Several tasks can be achieved by a boosted classifier:
To achieve this goal, a strong classifier S is build out of a weighted list of I weak classifiers W_i:
S(\vec x) = \sum_{i=1}^I w_i \cdot W_i(\vec x)
Note
For the univariate case, both w_i and the weak classifier result W_i are floating point values. In the multivariate case, w_i is a vector of weights – one for each output dimension – and the weak classifier W_i returns a vector of floating point values as well.
Currently, two types of weak classifiers are implemented in this boosting framework.
The first classifier, which can only handle univariate classification tasks, is the bob.learn.boosting.StumpMachine. For a given input vector \vec x, the classifier bases its decision on a single element x_m of the input vector:
W(\vec x) = \left\{ \begin{array}{r@{\text{ if }}l} +1 & (x_m - \theta) * \phi >= 0 \\ -1 & (x_m - \theta) * \phi < 0 \end{array}\right.

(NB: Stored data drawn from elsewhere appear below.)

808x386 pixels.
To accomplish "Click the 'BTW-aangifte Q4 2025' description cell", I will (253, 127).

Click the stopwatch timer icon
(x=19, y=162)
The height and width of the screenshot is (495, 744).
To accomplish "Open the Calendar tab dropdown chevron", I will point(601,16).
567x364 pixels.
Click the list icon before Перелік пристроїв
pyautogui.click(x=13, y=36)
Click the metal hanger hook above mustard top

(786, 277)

Threshold \theta, polarity phi and index m are parameters of the classifier, which are trained using the bob.learn.boosting.StumpTrainer. For a given training set \{\vec x_p \mid p=1,\dots,P\} and according target values \{t_p \mid p=1,\dots,P\}, the threshold \theta_m is computed for each input index m, such that the lowest classification error is obtained, and the m with the lowest training classification error is taken. The polarity \phi is set to -1, if values lower than the threshold should be considered as positive examples, or to +1 otherwise.

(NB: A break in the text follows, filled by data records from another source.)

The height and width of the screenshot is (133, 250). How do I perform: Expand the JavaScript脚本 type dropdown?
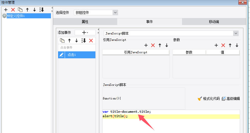[236, 33]
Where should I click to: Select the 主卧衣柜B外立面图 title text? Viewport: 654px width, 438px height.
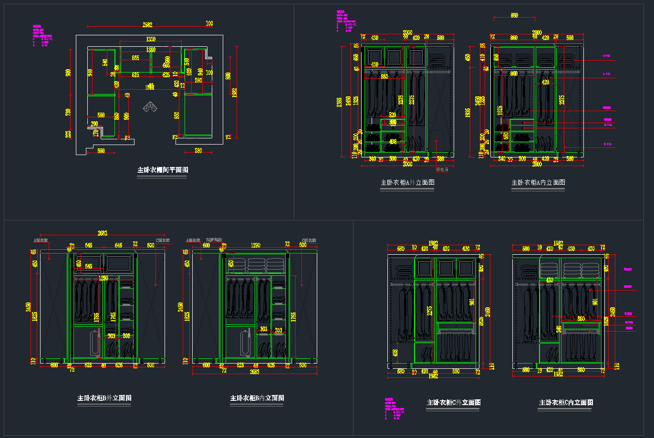point(104,398)
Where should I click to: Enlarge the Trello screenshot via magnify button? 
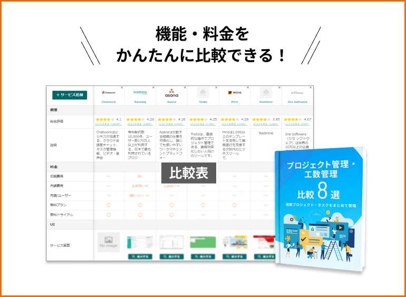[203, 256]
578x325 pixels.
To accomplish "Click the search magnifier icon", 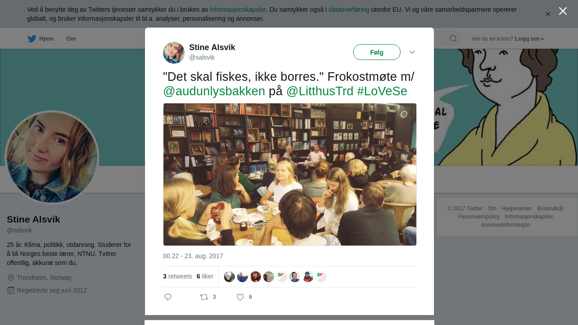I will [x=453, y=38].
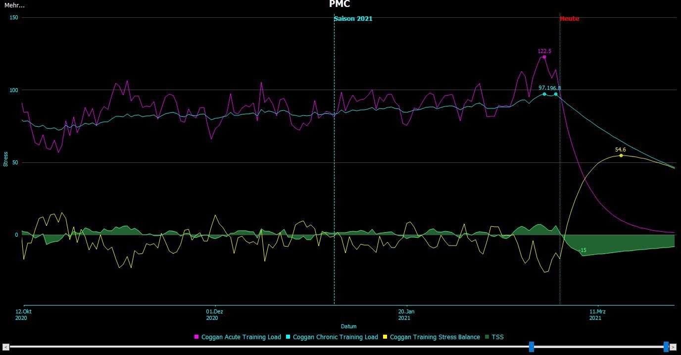Click the right blue range slider handle
Screen dimensions: 681x355
666,347
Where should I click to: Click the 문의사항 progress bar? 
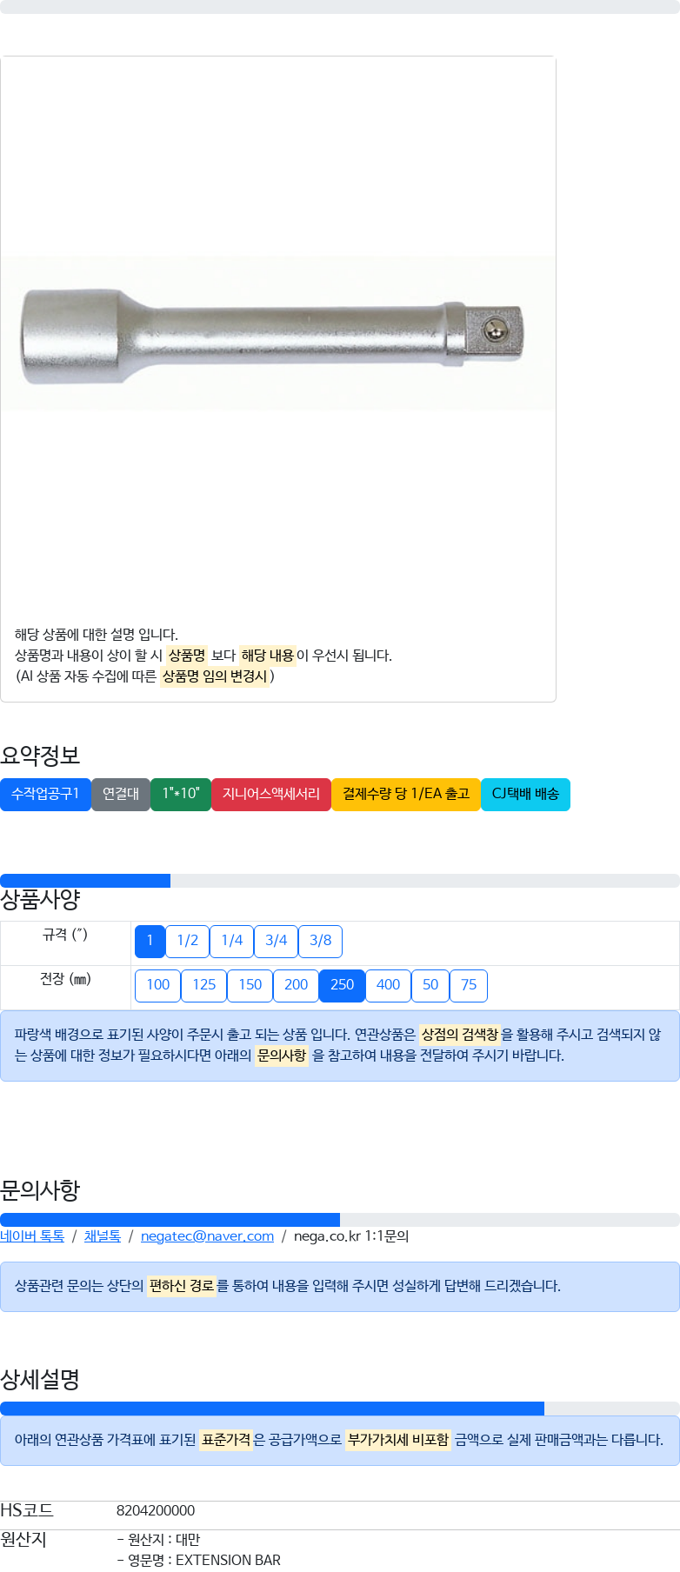(x=340, y=1220)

To compute the classification error for a given \theta_m, the gradient of a loss function is taken into consideration. For the stump trainer, usually the bob.learn.boosting.ExponentialLoss is considered as the loss function.
The second classifier, which can handle univariate and multivariate classification and regression tasks, is the bob.learn.boosting.LUTMachine. This classifier is designed to handle input vectors with discrete values only. Again, the decision of the weak classifier is based on a single element of the input vector \vec x.
In the univariate case, for each of the possible discrete values of x_m, a decision {+1, -1} is selected:
W(\vec x) = LUT[x_m]
This look-up-table LUT and the feature index m is trained by the bob.learn.boosting.LUTTrainer.
In the multivariate case, each output W^o is handled independently, i.e., a separate look-up-table LUT^o and a separate feature index m^o is assigned for each output dimension o:
W^o(\vec x) = LUT^o[x_{m^o}]
Note
As a variant, the feature index m^o can be selected to be shared for all outputs, see bob.learn.boosting.LUTTrainer for details.
A weak look-up-table classifier is learned using the bob.learn.boosting.LUTTrainer.
The strong classifier, which is of type bob.learn.boosting.BoostedMachine, is a weighted combination of weak classifiers, which are usually of the same type. It can be trained with the bob.learn.boosting.Boosting trainer, which takes a list of training samples, and a list of univariate or multivariate target vectors. In several rounds, the trainer computes (here, only the univariate case is considered, but the multivariate case is similar – simply replace scores by score vectors.):
The classification results (the so-called scores) for the current strong classifier:
s_p = S(\vec x_p)
The derivative L' of the loss function, based on the current scores and the target values:
\nabla_p = L'(t_p, s_p)
This loss gradient is used to select a new weak machine W_i using a weak trainer (see above).
W_i = trainer.train([\vec x_p], [\nabla_p])
The scores of the weak machine are computed:
r_p = W_i(\vec x_p)
The weight for the new machine is optimized using scipy.optimize.fmin_l_bfgs_b. This call will use both the loss L and its derivative L' to compute the optimal weight for the new classifier:
w_i = scipy.optimize.fmin_l_bfgs_b(...)
The new weak machine is added to the strong classifier.
As shown above, the loss functions define, how well the currently predicted scores s_p fit to the target values t_p. Depending on the desired task, and on the type of classifier, different loss functions might be used:
Other loss functions, e.g., using the Euclidean distance for regression, should be easily implementable.